--- Document segment Enclosed Below ---

What’s Next for the Renewable Energy Sector

Renewable Energy's Sustainable Future | Source: Wharton

Electric, solar, and nuclear All of these terms signify major improvements in biochemical renewable sources. But what do they mean? And is that where our future lies? The sustainable technology of our future is much more diverse than portrayed in mainstream media; unraveling the complexities of their development and impact speculates which energy sources will, or will not, be popular investments.

Electrochemical Fuel Cells

Perhaps the biggest technological advance came in the form of batteries. Batteries follow the same concept as many different forms of renewable energy: there’s a cathode and an anode, and electrons are being exchanged. For a general term, these will be referred to as fuel cells.

The most popular type of fuel cell is a hydrogen fuel cell. A few car manufacturers tried to produce hybrid hydrogen fuel cell cars, which are barely selling right now. The Chicago CTA is trying to transition into hydrogen buses. The hype is there, but is the technology?

Fuel cell technology is a dream. A good dream, actually, not a daydream. It’s a type of energy that is readily available because it only requires hydrogen and oxygen. And there are no emissions. Just energy and water vapor. Pure hydrogen is fed into the anode (-), and electrolysis splits the atom into a proton and an electron. The protons pass through a proton exchange membrane, which is in the middle of the cathode and anode. Electrons are blocked by such a membrane, so they travel externally, creating an electric current. At the cathode, oxygen gas is fed and reacts with hydrogen protons to make water (H2O). 

Graphical Description of a Fuel Cell

So if it’s so perfect, why is it not common? It’s because the raw material needed is pure hydrogen gas. It takes a lot of energy to turn something common, like methane (CH4) into hydrogen. Typically, this is done with petroleum because it’s cheaper, defeating the point of a renewable energy source by creating emissions.

Fuel cells, in general, are an extremely popular research topic. So far, only California has put it to commercial use, but expect a proliferation of the market within the upcoming decade!


A much more complete and developed concept is that of biofuels or energy created from biological origins. Take a stick of celery. It has a sugar called cellulose that’s common to most plants. Cellulose undergoes fermentation with the help of specific microorganisms that eat it up and excrete organic acids. These organic acids are then separated and processed, turning them into biofuels.

--- End of Enclosed Document segment ---
--- Information Enclosed Below ---

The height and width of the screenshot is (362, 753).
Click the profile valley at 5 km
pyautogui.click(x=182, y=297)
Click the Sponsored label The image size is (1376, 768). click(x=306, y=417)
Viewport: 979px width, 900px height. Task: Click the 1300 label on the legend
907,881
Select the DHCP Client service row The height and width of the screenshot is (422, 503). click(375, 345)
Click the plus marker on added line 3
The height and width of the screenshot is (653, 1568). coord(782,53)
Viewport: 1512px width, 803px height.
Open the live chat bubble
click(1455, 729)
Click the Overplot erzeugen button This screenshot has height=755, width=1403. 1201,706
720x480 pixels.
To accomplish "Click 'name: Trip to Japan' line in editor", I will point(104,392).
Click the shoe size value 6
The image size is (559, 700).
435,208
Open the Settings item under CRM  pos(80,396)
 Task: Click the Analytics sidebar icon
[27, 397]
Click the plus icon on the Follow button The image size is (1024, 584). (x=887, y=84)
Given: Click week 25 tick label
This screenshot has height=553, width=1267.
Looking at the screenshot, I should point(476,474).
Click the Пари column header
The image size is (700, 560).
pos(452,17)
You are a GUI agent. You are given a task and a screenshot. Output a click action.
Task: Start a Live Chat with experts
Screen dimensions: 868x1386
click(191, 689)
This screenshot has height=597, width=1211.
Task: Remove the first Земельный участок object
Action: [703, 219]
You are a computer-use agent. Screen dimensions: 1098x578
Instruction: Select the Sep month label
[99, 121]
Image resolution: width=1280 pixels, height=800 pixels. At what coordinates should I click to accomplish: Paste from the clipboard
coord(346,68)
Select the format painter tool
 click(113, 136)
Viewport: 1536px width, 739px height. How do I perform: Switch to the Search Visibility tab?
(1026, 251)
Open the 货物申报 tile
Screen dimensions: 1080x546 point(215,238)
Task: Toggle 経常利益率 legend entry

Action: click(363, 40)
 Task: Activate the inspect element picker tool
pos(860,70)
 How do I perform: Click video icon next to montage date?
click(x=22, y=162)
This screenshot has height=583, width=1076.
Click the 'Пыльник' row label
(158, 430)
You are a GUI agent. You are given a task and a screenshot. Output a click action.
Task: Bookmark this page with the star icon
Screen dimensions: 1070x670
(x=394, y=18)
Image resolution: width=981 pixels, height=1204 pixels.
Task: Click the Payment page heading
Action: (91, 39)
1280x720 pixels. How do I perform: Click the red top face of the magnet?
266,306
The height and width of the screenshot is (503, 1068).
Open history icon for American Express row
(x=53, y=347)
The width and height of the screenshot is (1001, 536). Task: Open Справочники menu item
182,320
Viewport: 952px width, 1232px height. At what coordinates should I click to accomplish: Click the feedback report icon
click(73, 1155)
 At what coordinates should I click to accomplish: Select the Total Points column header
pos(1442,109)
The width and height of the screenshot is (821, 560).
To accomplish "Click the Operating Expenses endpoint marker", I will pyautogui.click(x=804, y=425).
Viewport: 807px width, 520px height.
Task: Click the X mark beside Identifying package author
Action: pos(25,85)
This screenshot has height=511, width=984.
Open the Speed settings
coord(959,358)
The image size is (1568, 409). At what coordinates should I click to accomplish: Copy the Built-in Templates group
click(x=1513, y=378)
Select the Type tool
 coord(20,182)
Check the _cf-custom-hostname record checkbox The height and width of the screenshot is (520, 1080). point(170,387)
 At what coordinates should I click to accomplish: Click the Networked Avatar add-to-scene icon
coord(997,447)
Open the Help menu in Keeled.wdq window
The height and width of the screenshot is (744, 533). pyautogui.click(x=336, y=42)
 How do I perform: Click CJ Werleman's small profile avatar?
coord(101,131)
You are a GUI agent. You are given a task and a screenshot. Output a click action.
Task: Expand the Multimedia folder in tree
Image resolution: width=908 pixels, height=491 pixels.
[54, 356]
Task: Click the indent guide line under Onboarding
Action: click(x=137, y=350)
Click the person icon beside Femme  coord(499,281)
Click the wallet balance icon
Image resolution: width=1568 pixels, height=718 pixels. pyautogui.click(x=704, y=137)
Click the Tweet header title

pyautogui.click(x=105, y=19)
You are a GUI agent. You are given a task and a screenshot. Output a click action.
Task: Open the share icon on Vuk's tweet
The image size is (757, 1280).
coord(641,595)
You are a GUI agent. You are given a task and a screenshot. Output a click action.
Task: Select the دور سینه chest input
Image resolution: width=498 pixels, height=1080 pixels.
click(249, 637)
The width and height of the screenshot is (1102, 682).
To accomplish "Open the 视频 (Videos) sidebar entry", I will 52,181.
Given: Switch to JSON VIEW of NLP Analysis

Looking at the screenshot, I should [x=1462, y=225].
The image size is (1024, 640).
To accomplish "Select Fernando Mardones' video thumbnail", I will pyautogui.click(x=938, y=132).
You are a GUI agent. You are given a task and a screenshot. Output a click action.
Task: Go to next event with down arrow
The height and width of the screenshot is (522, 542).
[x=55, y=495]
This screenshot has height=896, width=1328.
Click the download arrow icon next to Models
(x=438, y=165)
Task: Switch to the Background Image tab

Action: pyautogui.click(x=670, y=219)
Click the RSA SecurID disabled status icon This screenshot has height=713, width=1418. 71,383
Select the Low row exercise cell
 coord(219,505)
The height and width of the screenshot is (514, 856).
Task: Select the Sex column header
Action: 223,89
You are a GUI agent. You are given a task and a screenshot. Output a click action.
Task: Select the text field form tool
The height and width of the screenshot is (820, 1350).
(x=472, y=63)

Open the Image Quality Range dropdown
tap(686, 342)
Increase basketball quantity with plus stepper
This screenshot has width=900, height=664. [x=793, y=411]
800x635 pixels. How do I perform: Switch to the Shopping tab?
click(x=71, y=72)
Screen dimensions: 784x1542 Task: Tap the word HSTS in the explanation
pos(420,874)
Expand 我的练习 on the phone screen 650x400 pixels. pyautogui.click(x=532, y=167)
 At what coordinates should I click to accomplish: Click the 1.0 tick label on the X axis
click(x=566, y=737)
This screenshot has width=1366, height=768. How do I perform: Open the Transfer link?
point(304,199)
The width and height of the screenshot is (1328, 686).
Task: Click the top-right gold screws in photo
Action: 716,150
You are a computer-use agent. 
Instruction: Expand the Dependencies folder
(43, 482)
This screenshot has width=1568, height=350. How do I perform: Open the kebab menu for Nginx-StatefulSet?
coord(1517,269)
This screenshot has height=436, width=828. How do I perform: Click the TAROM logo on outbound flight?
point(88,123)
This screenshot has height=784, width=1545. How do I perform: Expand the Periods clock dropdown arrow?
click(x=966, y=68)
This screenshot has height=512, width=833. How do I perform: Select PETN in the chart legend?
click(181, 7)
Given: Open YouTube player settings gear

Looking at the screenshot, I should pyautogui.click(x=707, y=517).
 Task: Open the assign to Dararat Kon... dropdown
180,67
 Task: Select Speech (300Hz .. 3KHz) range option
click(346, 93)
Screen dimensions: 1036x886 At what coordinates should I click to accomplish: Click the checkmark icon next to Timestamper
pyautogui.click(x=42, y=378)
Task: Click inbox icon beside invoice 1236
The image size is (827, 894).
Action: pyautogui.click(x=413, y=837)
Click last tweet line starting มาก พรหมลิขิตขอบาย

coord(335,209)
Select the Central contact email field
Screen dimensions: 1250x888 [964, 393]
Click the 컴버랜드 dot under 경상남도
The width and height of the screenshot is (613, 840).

--- End of Enclosed Information ---

* _Work to complete_:
(1) Answer these from the renewable energy article:
(a) What is the Chicago CTA trying to move over to?
(b) What are the only two things a fuel cell needs?
(c) What sugar found in most plants does a stick of celery have?
(2) Copy the renewable energy article from "Fuel cells, in" up to and including "them into biofuels.", substituting "Oregon" for "California".
Base each answer only on the renewable energy article.

* _Solutions to the tasks_:
(1)
(a) Hydrogen buses.
(b) Hydrogen and oxygen.
(c) Cellulose.

(2)
Fuel cells, in general, are an extremely popular research topic. So far, only Oregon has put it to commercial use, but expect a proliferation of the market within the upcoming decade!


A much more complete and developed concept is that of biofuels or energy created from biological origins. Take a stick of celery. It has a sugar called cellulose that’s common to most plants. Cellulose undergoes fermentation with the help of specific microorganisms that eat it up and excrete organic acids. These organic acids are then separated and processed, turning them into biofuels.